Sally Taylor, Chair of West Kensington estate Tenants & Residents Association says:

“This is so much better than Capco’s proposal and a welcome departure from the usual concrete and glass blocks. How delightful it would be to have a development that preserves and extends the existing heritage rather than obliterates it.”  

Keith Drew, Chair of West Ken Gibbs Green Community Homes  says:

“What a beautiful and refreshing change to the characterless concrete and glass blocks proposed by Capco! Why can’t we have this instead of yet more tedious residential warehousing? It would enhance the charm and attractiveness of our neighbourhood as well as provide much needed additional housing.” 

Anabela Hardwick, Save Empress Place campaigner says:

“I am delighted with the Create Streets approach compared to developers who demolish, appropriate place names and pay superficial homage to our architectural heritage. Empress Place must be saved and if the site is developed further, I would sincerely welcome their approach being considered.”

Scheme architect, Francis Terry says:

“Empress Place is a typically London street of modest Victorian workers’ cottages. It seems such a shame to destroy it – particularly when the architecture of somewhere is being replaced with the architecture of nowhere. Our alternative proposal for Empress Place creates a gentle curve to link in the old street with the existing masterplan. We ‘step up’ the density from two storeys to five without overwhelming the existing street.

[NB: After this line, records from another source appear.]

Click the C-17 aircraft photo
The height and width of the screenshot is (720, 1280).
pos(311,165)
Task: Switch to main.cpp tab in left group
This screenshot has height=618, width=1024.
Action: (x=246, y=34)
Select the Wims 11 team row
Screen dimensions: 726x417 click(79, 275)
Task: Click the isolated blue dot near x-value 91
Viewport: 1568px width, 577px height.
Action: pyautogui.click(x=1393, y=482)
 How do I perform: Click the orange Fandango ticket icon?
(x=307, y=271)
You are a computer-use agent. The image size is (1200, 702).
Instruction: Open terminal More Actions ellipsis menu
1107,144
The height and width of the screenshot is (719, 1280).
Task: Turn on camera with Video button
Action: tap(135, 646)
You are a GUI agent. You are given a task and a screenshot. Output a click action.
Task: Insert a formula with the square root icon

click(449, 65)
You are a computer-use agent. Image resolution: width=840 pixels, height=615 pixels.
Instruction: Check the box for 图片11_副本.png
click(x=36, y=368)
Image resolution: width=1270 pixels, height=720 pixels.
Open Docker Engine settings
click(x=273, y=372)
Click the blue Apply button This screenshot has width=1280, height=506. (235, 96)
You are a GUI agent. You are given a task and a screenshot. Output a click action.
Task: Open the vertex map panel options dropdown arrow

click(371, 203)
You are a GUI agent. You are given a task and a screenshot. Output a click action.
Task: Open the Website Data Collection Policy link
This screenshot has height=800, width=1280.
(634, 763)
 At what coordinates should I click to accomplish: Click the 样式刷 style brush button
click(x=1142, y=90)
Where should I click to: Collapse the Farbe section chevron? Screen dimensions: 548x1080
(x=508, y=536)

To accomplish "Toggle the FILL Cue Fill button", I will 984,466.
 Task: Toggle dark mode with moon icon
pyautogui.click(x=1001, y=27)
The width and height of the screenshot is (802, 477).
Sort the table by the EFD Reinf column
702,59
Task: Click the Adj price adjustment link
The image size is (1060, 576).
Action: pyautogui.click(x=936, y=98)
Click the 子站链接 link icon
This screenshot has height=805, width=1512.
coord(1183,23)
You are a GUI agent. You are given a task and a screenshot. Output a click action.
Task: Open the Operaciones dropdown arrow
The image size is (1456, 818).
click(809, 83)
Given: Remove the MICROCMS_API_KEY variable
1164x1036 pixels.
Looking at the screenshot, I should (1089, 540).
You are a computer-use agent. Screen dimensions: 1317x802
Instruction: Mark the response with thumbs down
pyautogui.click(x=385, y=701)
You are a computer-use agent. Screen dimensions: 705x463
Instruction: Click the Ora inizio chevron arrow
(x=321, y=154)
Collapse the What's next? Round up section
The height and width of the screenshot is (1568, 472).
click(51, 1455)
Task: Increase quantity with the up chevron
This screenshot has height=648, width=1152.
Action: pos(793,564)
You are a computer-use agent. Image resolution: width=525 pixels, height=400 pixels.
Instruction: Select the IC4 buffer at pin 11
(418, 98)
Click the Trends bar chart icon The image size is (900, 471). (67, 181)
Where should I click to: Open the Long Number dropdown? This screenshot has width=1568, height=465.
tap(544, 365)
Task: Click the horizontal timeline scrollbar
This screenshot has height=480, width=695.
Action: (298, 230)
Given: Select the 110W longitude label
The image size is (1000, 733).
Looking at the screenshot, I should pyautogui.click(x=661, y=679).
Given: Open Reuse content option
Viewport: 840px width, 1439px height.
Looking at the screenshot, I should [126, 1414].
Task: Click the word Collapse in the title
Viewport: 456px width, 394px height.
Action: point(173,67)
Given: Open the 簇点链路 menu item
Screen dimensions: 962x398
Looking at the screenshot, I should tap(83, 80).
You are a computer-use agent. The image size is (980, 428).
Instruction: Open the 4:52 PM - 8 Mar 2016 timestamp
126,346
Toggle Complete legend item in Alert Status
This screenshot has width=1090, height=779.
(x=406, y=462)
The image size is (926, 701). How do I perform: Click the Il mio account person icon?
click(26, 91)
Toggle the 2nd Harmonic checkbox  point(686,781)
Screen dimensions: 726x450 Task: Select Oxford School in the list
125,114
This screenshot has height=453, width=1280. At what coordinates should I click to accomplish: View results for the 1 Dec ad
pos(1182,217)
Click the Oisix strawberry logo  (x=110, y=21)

And we celebrate rather than ignore the pattern of streets, blocks and plots upon which London, and all great cities depend.”

Create Streets are making this alternative masterplan public in a constructive spirit to encourage better and more popular ways to build the homes that London needs.

They encourage:

  • Hammersmith & Fulham Council to insist on more popular design and better placemaking at Empress Place. They should not consent to the wholesale demolition of such a lovely street but should instead require that the existing street be better and more beautifully plugged in to the consented master plan. This is perfectly possible; and
  • They urge Capco to rethink not just their masterplan for this part of their development but actually the underlying philosophy it reveals. Rather than seeking to tear down the past, they should benefit from it and integrate with it.

Nicholas Boys Smith adds:

“We are making these proposals public in a constructive spirit and to promote meaningful debate. I would like to thank members of the local community for their support, for walking us around the site and for briefing us so comprehensively and clearly on what they like and don’t like about the neighbourhood and about the current proposals. “

“To Hammersmith and Fulham Council, we would say; “You don’t have to say ‘yes’ to bad design. Something far better and far more popular would be perfectly feasible on this site.”

“And to Capco, we would say; “Why not link the existing street into your wider masterplan? This would mean that rather than wiping out a lovely street and some of the surrounding history you could actually benefit from it in your wider strategy, producing much more attractive homes. Join the street, don’t destroy it.”

I have asked the Council for their response.